DATA EXTRACT section start

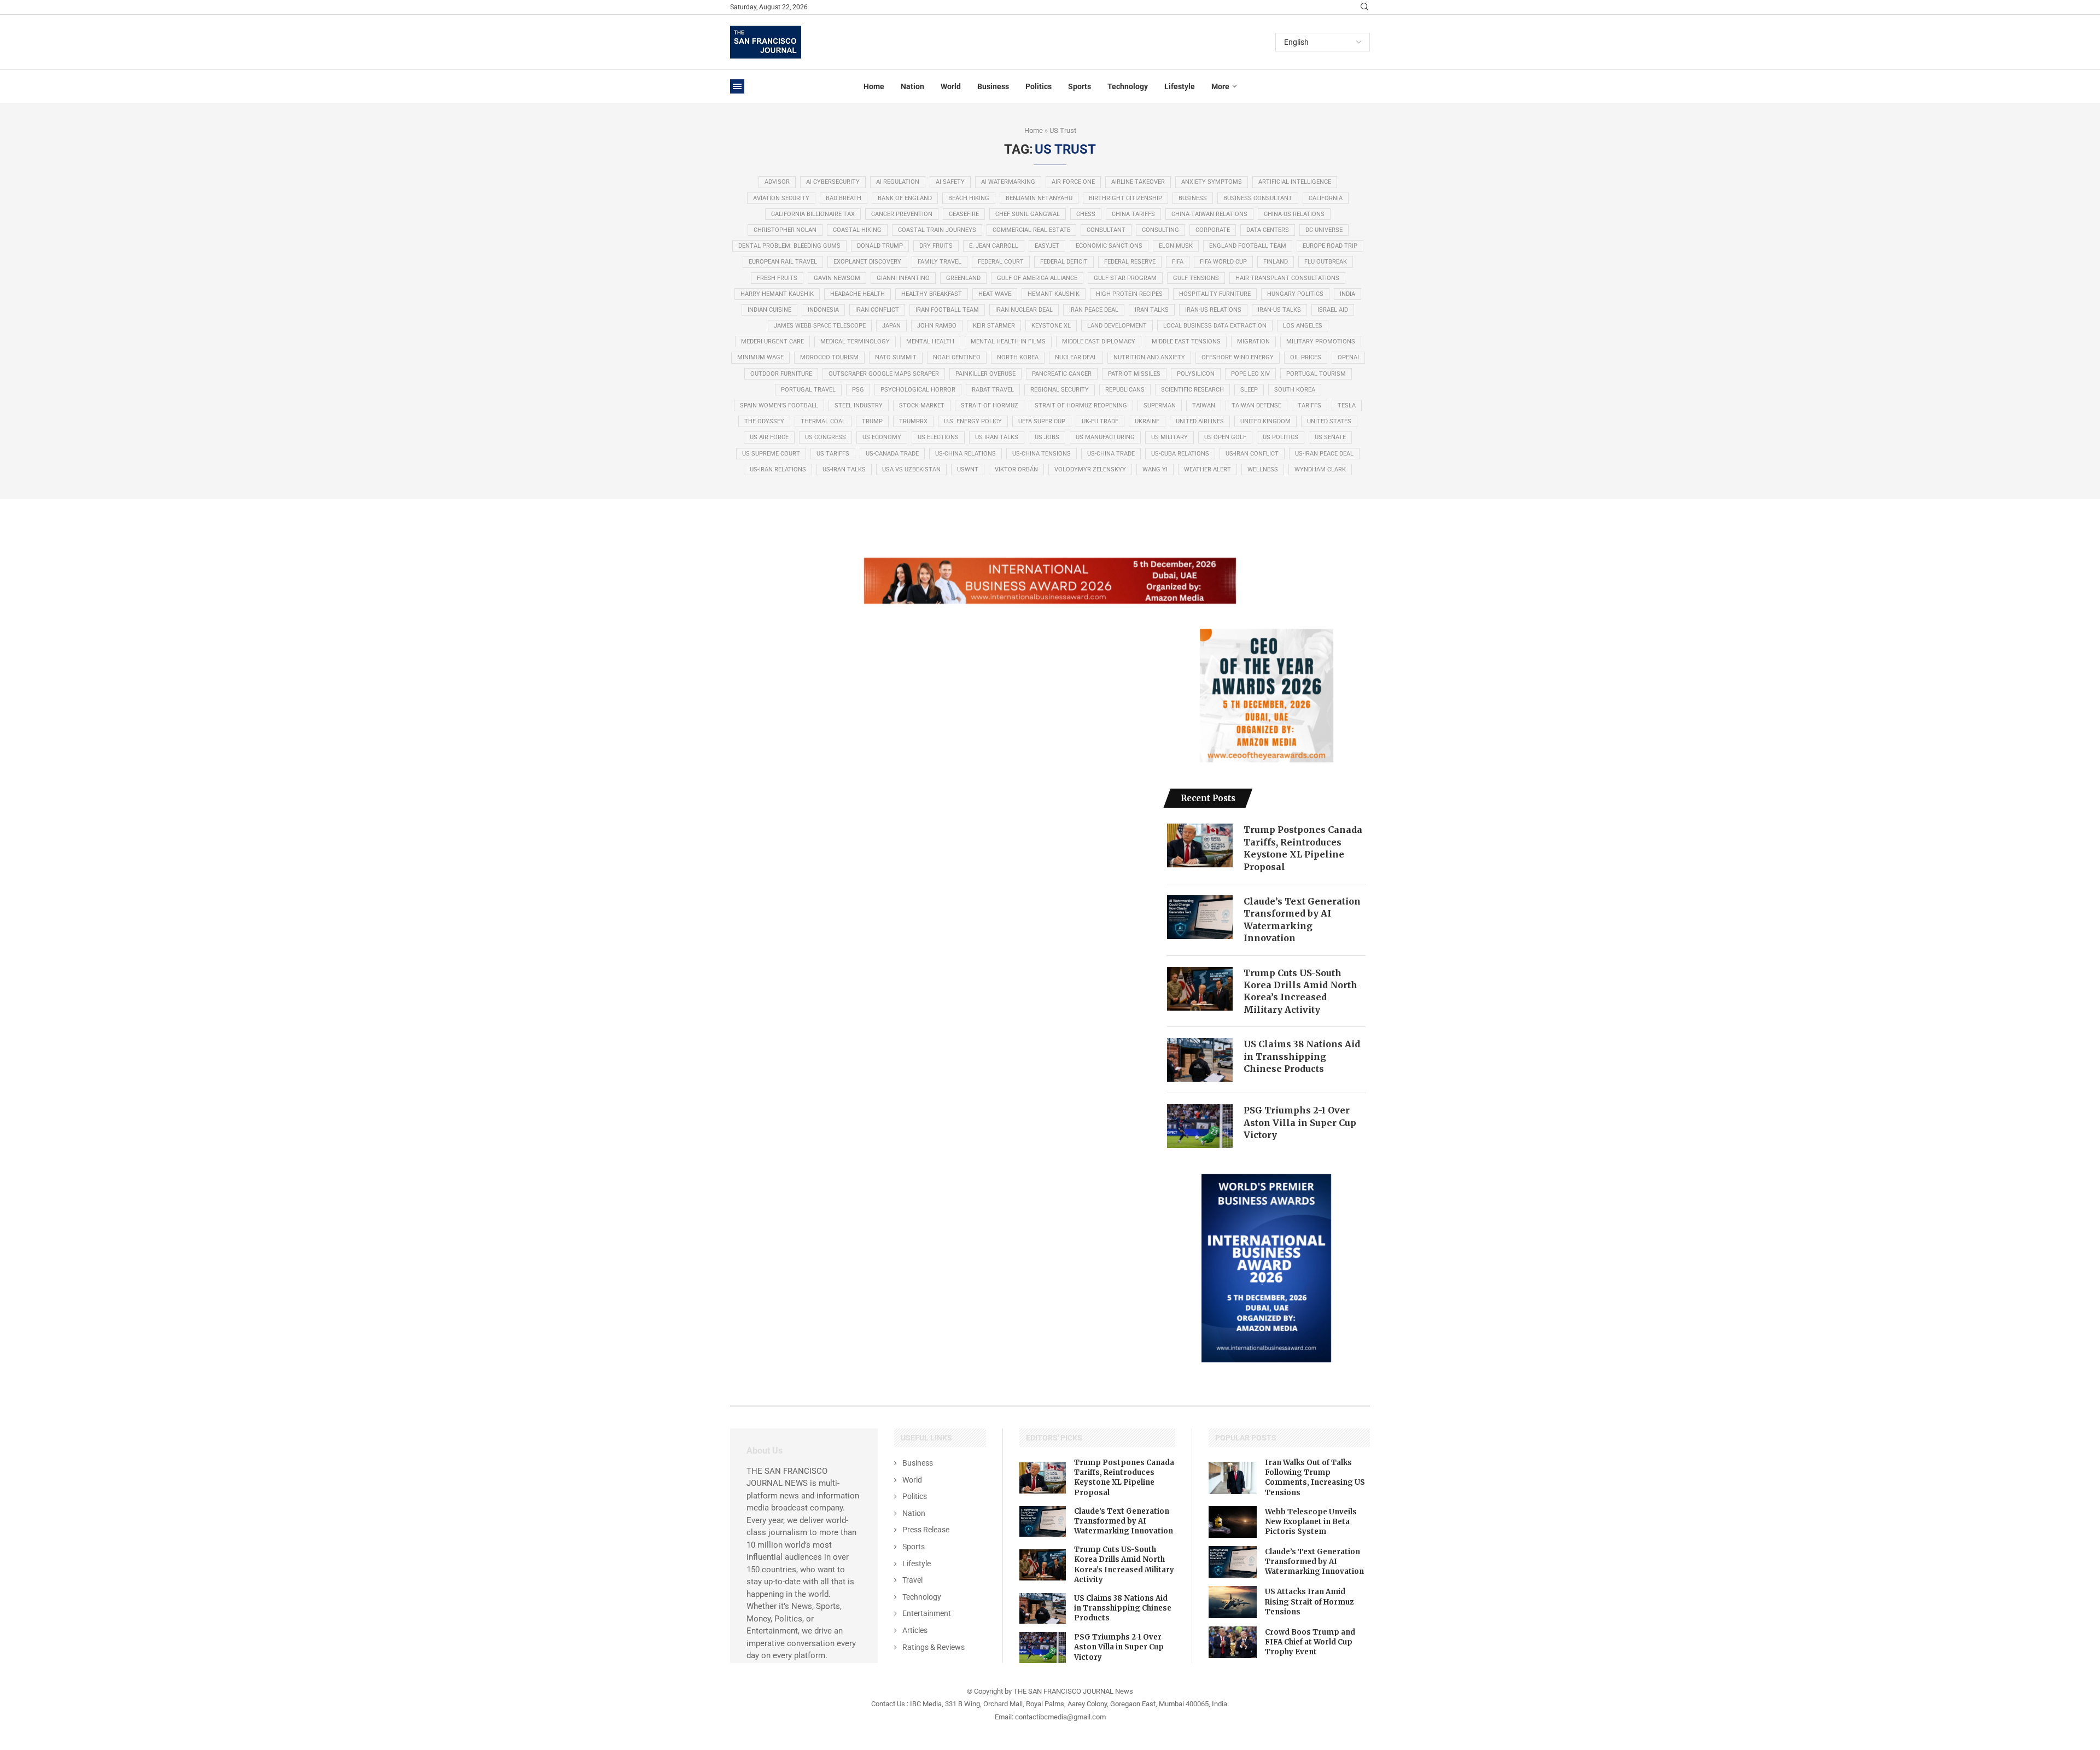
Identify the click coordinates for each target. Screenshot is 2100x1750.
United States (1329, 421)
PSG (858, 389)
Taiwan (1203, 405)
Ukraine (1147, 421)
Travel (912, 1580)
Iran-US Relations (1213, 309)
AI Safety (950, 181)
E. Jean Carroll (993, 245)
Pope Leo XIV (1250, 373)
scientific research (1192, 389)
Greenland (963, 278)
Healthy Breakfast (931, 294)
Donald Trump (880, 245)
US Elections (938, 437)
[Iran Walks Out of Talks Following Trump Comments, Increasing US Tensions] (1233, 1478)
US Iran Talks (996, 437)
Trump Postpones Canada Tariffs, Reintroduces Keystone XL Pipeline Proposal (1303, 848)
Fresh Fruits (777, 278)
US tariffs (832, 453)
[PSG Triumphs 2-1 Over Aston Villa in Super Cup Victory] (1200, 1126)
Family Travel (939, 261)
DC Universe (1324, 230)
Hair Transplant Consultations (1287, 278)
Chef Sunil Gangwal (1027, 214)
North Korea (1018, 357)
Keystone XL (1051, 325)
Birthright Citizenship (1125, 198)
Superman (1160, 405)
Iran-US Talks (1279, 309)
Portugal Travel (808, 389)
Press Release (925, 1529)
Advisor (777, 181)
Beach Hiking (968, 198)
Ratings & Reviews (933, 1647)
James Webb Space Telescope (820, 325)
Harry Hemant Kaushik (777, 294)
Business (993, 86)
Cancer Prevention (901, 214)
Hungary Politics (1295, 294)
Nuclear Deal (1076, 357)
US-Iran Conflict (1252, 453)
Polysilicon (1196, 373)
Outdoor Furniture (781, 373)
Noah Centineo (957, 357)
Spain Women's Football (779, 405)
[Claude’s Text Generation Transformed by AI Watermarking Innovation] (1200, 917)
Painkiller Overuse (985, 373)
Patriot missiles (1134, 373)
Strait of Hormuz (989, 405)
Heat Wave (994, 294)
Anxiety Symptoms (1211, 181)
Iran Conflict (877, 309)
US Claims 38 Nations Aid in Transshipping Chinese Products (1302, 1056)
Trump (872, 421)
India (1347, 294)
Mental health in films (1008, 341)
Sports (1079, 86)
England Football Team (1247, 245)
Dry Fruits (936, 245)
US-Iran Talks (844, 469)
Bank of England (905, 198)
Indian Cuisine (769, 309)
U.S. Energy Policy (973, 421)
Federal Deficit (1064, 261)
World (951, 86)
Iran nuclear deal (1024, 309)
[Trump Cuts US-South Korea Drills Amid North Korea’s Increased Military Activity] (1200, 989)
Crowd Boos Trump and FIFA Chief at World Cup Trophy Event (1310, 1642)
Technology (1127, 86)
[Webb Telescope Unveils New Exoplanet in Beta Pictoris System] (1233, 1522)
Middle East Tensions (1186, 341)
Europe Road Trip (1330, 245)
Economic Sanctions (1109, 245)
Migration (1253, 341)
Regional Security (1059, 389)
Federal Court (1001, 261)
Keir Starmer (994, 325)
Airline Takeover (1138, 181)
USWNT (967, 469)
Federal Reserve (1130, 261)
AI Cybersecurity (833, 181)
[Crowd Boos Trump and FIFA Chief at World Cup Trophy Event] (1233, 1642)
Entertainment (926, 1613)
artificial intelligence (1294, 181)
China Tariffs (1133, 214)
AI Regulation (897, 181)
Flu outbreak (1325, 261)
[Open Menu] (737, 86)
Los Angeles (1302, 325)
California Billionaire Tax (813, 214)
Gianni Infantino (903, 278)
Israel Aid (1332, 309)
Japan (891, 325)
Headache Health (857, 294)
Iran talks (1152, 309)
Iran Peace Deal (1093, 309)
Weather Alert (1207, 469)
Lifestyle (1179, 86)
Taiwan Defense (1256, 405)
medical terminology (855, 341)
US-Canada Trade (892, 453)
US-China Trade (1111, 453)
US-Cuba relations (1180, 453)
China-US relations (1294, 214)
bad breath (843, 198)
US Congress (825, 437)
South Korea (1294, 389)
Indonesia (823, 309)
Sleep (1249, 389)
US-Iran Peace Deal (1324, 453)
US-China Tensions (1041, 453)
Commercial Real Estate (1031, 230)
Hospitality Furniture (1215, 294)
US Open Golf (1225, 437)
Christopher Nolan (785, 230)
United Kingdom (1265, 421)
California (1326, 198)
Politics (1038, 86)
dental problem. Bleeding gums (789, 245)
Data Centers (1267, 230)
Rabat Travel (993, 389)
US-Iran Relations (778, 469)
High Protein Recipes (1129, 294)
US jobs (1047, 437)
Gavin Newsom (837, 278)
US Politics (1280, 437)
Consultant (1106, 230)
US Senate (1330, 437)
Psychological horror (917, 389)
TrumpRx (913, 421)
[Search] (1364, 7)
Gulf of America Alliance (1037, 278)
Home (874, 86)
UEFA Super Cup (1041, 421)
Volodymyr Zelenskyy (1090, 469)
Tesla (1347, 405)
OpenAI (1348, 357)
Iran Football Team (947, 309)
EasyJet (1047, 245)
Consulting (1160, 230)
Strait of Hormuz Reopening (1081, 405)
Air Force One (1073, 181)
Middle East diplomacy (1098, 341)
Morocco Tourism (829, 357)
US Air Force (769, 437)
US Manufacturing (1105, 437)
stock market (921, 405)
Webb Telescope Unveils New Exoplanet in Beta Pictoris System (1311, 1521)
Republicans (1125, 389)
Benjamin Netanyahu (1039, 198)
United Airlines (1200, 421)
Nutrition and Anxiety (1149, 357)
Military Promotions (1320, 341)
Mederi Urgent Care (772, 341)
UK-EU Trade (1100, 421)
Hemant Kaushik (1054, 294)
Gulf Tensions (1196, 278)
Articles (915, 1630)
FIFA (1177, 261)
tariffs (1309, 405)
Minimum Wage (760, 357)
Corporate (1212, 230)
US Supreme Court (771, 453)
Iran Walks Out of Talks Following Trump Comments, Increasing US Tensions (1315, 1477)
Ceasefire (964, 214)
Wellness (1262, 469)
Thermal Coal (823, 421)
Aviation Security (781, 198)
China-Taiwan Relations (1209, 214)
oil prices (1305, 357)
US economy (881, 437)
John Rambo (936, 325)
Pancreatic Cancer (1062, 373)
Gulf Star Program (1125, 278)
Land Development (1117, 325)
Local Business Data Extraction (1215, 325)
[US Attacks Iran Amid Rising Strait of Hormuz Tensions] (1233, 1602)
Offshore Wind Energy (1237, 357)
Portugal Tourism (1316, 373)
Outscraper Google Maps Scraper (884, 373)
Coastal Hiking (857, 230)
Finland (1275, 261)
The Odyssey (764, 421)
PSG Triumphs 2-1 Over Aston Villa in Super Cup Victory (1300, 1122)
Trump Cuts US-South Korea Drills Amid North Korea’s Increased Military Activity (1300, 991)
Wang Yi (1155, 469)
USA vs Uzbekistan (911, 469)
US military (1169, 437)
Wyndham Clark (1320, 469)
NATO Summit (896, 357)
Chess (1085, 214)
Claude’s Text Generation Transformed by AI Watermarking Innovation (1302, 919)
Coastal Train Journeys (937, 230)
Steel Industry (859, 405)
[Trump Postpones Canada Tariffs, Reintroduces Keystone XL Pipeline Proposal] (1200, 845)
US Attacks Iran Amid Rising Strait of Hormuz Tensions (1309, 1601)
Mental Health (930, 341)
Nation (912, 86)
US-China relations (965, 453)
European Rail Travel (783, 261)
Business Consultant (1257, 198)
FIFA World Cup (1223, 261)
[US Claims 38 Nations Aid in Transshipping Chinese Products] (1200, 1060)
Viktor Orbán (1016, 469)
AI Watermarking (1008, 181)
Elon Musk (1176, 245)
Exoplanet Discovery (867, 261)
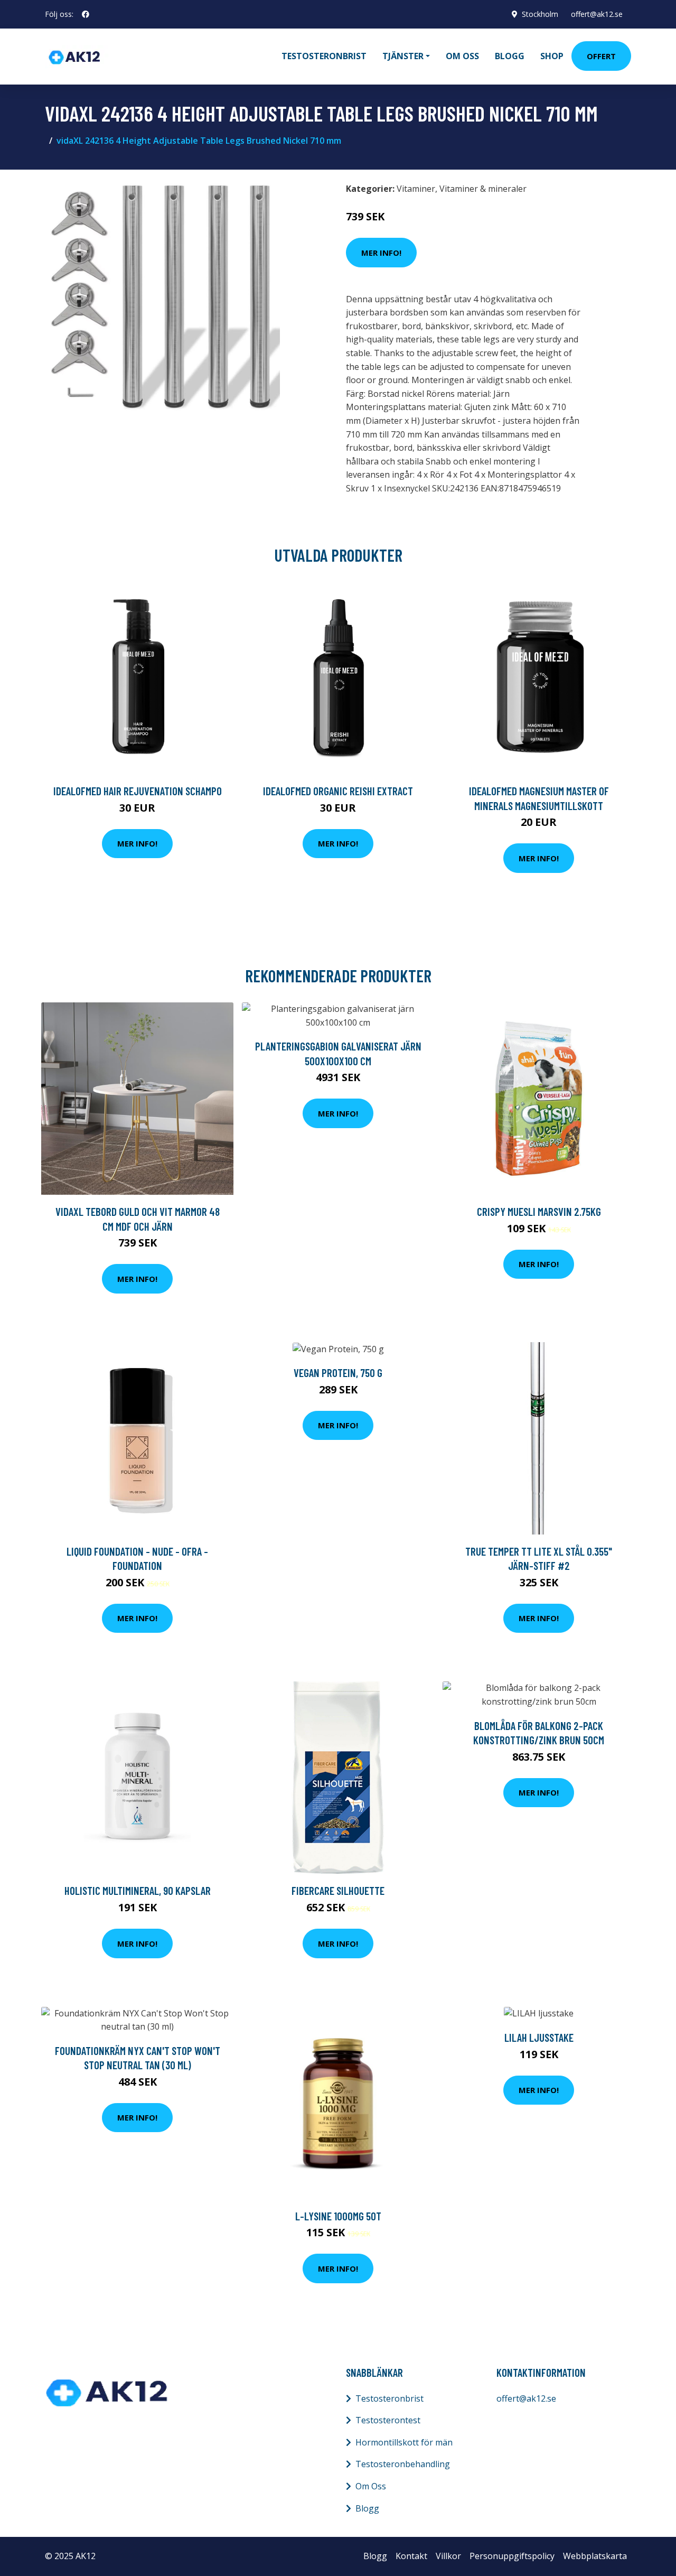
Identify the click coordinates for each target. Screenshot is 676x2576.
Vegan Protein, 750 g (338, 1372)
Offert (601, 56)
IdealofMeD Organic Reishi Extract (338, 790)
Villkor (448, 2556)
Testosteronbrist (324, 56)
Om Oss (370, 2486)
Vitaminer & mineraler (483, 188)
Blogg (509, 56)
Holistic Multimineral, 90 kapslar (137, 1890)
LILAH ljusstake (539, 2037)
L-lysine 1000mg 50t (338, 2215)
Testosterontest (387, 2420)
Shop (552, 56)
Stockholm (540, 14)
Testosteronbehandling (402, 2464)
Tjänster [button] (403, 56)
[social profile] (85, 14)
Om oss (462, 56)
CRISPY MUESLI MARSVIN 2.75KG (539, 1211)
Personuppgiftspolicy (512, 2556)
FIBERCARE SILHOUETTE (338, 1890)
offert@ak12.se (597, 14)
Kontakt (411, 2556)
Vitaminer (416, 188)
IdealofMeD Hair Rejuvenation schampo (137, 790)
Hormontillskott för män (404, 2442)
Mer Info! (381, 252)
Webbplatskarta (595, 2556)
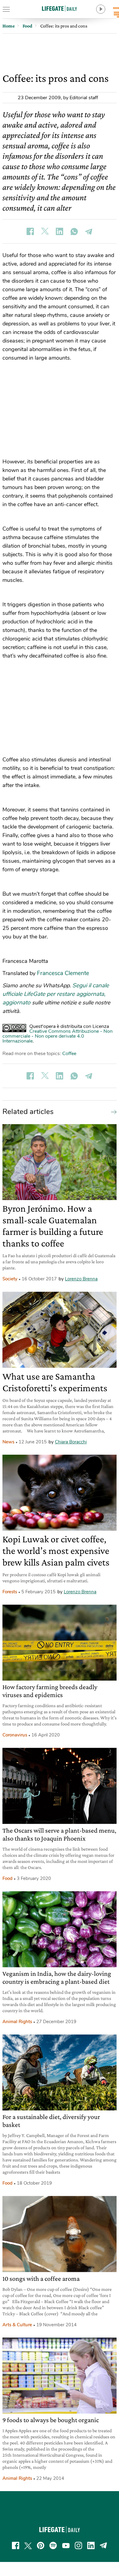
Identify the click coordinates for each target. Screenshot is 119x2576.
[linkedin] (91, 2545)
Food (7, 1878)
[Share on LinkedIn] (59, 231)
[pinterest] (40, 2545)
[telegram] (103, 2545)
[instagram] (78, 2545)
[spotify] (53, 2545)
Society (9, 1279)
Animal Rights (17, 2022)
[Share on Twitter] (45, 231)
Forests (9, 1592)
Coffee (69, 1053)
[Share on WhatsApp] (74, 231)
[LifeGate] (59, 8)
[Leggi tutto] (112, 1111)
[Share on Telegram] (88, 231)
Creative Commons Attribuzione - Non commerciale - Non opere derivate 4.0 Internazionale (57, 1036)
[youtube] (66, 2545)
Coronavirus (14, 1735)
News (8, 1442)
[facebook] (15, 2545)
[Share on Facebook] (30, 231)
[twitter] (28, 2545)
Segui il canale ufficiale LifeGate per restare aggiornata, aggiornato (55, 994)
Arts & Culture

DATA EXTRACT section end

▶ [WHAT TO PRODUCE] Everything above from the line with "[PSG Triumphs 2-1" to the line with "Technology (1127, 86)", both included, must be repeated exactly, and nothing outside that range.

▶ [RESULT FOR THIS EXERCISE]
[PSG Triumphs 2-1 Over Aston Villa in Super Cup Victory] (1200, 1126)
Family Travel (939, 261)
DC Universe (1324, 230)
Hair Transplant Consultations (1287, 278)
Chef Sunil Gangwal (1027, 214)
North Korea (1018, 357)
Keystone XL (1051, 325)
Birthright Citizenship (1125, 198)
Superman (1160, 405)
Iran-US Talks (1279, 309)
Portugal Travel (808, 389)
Press Release (925, 1529)
Advisor (777, 181)
Beach Hiking (968, 198)
Ratings & Reviews (933, 1647)
James Webb Space Telescope (820, 325)
Harry Hemant Kaushik (777, 294)
Business (993, 86)
Cancer Prevention (901, 214)
Hungary Politics (1295, 294)
Nuclear Deal (1076, 357)
US-Iran Conflict (1252, 453)
Polysilicon (1196, 373)
Outdoor Furniture (781, 373)
Noah Centineo (957, 357)
Spain Women's Football (779, 405)
[Claude’s Text Generation Transformed by AI Watermarking Innovation] (1200, 917)
Painkiller Overuse (985, 373)
Patriot missiles (1134, 373)
Strait of Hormuz (989, 405)
Heat Wave (994, 294)
Anxiety Symptoms (1211, 181)
Iran Conflict (877, 309)
US Claims 38 Nations Aid in Transshipping Chinese Products (1302, 1056)
Trump (872, 421)
India (1347, 294)
Mental health in films (1008, 341)
Sports (1079, 86)
England Football Team (1247, 245)
Dry Fruits (936, 245)
US-Iran Talks (844, 469)
Bank of England (905, 198)
Indian Cuisine (769, 309)
U.S. Energy Policy (973, 421)
Federal Deficit (1064, 261)
World (951, 86)
Iran nuclear deal (1024, 309)
[Trump Cuts US-South Korea Drills Amid North Korea’s Increased Military Activity] (1200, 989)
Crowd Boos Trump and FIFA Chief at World Cup Trophy Event (1310, 1642)
Technology (1127, 86)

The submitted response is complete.